Exercise task 1 -
Answer these from the text on giving and receiving feedback, one line each:
(a) How long is the individual conference about the draft of Essay #1?
(b) What typically makes up a writing group for the 90-minute research paper conference?
(c) In what two forms do students receive written feedback from their instructor on drafts and revisions?
Exercise task 2 - According to the text on giving and receiving feedback, why are students put in pairs for the second conference? Answer in one to three sentences.
Exercise task 3 - Continue the text on giving and receiving feedback, starting right after its final sentence.

Source document -
— Begin —
Giving and Receiving Feedback

Strong academic writing is the result of collaboration. In the Writing Seminars, close collaboration is built into the course work as students practice giving and receiving feedback at every stage of their writing assignments. These exchanges benefit from using a Writing Lexicon and happen in the margins, discussion boards and response letters, and in student-led conversations with each other and their instructor, both in and outside of class. 

Generally students will have had four draft conferences with their instructor during the semester to discuss their writing and ideas, as well as their next steps towards each revision. (Learn more about the Writing Seminar Assignment Sequence.) The first will be a 45-minute individual conference about their draft of Essay #1. The second will be a 60-minute conference, where students are put in pairs to join their instructor in discussing each other’s drafts of Essay #2. This paired conference is designed to give added perspective on writing by having students work with a partner to develop an agenda for the discussion. Students build on this experience in the final unit of the semester, when they participate in a 90-minute conference to discuss drafts of their research papers with their instructor and writing group (typically a triad of students). Students also meet 1-on-1 with their instructor for a brief conference about their research proposal.

Students receive written feedback from their instructor in the form of marginal notes and an overall response letter on their drafts and revisions, as well as notes on certain low-stakes assignments like research proposals or annotated bibliographies.
— End —
Data provided -
— Begin —
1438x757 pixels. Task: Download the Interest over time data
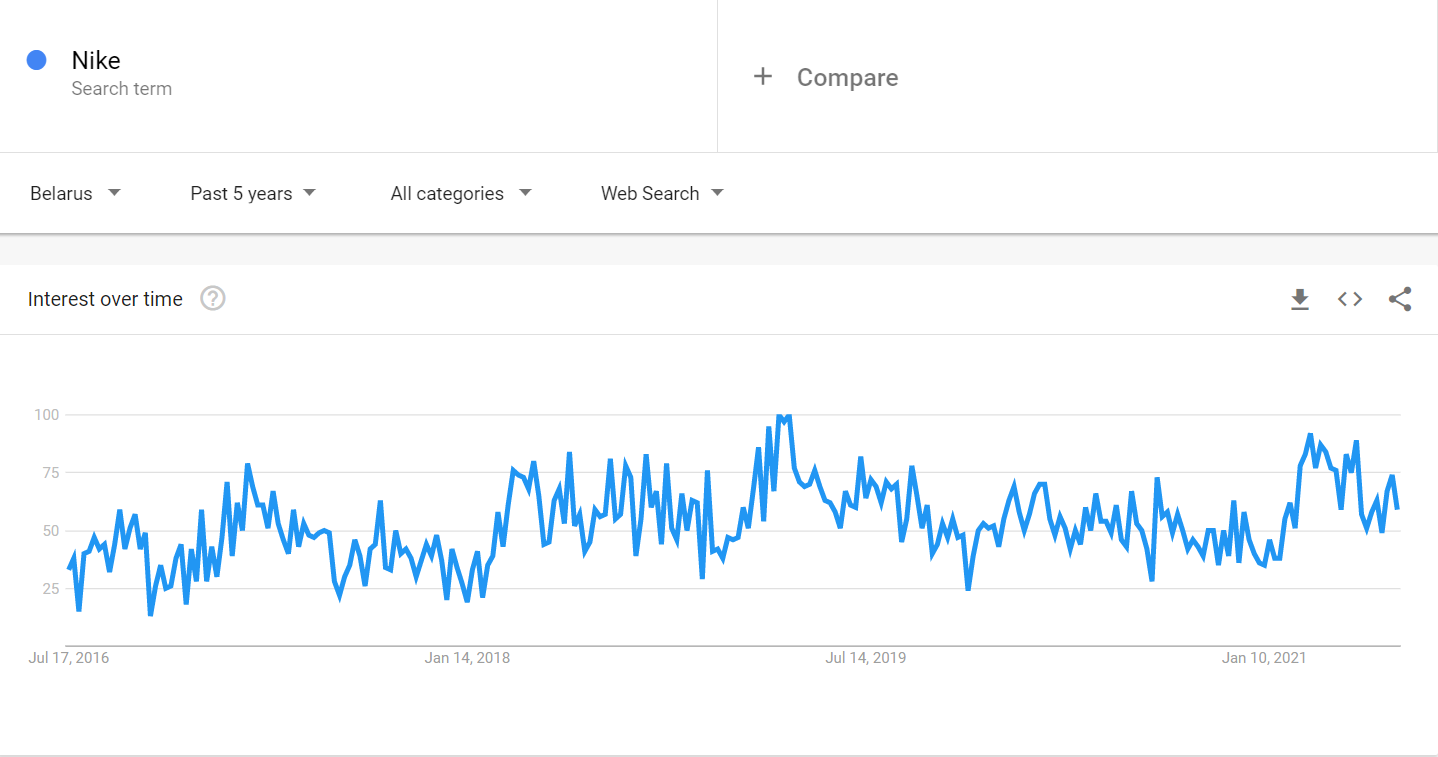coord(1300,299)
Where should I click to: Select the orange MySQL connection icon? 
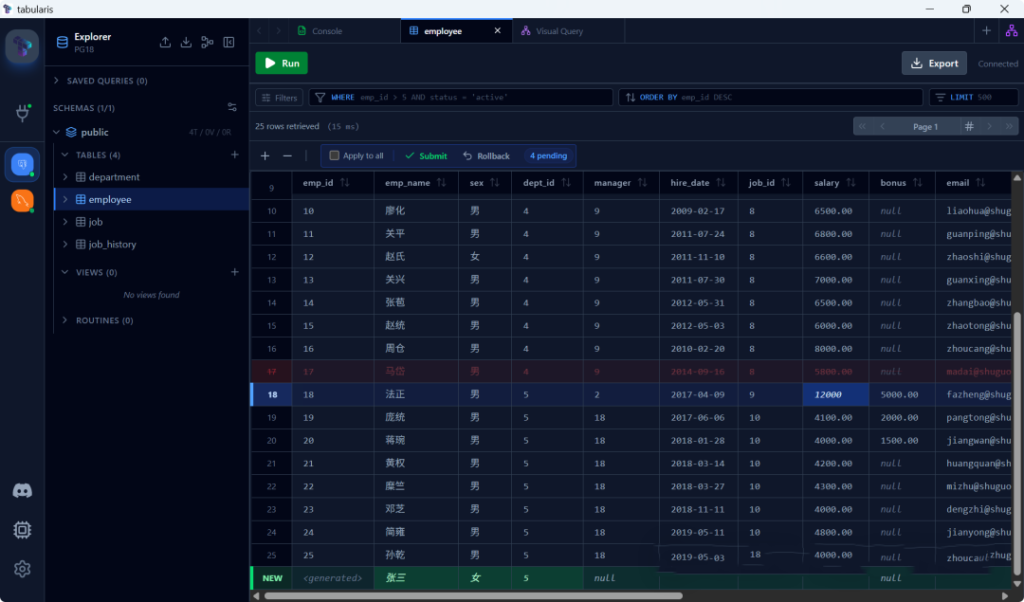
— End —
Output 1 -
(a) 45 minutes.
(b) A triad of students.
(c) Marginal notes and an overall response letter.

Output 2 - The paired conference gives students added perspective on their writing. Each student works with a partner to develop an agenda for discussing each other's drafts of Essay #2 with the instructor.

Output 3 -
Before submitting a final revision of one of the three major papers, students also exchange critical, constructive feedback with one another in a series of guided workshops that read drafts in progress. The seminar typically spends two days every unit workshopping drafts, sometimes as a class, and sometimes in smaller groups. This means that everyone will have at least one paper workshopped in class during the course of the semester. At the same time, students may be assigned two peer review partners to exchange written feedback on their drafts, which ensures the benefit of peer feedback even if their draft isn’t being workshopped that cycle.

This combination of focused feedback and big-picture responses on their writing is designed to give students practice entering into an intellectual dialogue with their colleagues. It’s this kind dialogue that’s at the heart of both the First-Year Writing Seminar and the liberal arts education provided at Princeton. By immersing students in this community of writers they will give and gain honest, generous, and respectful insights about their growth as critical writers and researchers.

In the Spotlight: “Giving and Receiving Feedback, Some Guiding Principles”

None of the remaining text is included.